Es verdad que no abundan los casos en sentido contrario. Artistas o actores que refuten el discurso oficial. Pitingo lo hizo y se le echó encima toda la SER llamándole nazi. Poco le falta al actor Jaime Lorente, que arremetió contra Pedro Sánchez, Rufián y Yolanda Díaz. Si no hay más actores diciendo lo que piensan en público es por temor a desaparecer de los guiones.
El camino es largo pero se puede lograr. En otros órdenes de la cultura como la historiografía la hegemonía progresista ha desaparecido. Es cierto que publicar un libro es mucho más barato que hacer una película —siempre que uno no tenga al Ministerio de Cultura detrás— pero desde hace años en los escaparates de las librerías abundan muchos de los episodios gloriosos de la Historia de España.

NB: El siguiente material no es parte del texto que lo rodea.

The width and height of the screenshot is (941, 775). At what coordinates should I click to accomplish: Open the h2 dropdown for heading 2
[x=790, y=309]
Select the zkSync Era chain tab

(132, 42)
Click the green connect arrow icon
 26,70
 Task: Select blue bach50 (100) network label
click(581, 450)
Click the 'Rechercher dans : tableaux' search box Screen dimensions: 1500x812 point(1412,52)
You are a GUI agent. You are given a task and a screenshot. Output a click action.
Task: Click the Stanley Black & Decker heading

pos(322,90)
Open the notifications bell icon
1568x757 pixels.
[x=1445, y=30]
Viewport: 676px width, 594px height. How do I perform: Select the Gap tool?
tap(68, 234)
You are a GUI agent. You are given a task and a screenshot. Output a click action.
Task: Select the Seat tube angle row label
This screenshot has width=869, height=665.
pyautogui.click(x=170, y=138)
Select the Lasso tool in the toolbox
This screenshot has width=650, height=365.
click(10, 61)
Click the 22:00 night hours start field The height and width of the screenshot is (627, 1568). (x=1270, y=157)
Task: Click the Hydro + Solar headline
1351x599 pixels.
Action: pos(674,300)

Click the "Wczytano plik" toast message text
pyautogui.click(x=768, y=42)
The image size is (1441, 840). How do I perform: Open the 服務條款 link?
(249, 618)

La Reconquista, el descubrimiento de América, la victoria en Lepanto, la conquista de Méjico por Hernán Cortés, el levantamiento del 2 de mayo… Además, se han rescatado figuras como la de Pedro Páez, que descubrió las fuentes del Nilo, Blas de Lezo, que derrotó a los ingleses en Cartagena de Indias o Bernardo de Gálvez, gobernador de la Luisiana. Incluso derrotas que fueron victorias, como los heroicos últimos de Filipinas.
No se trata de contraponer una leyenda rosa a la leyenda negra. Basta con narrar episodios sepultados en la amnesia general impuesta en las últimas décadas. El cine, la cultura y, sobre todo, España, lo merecen.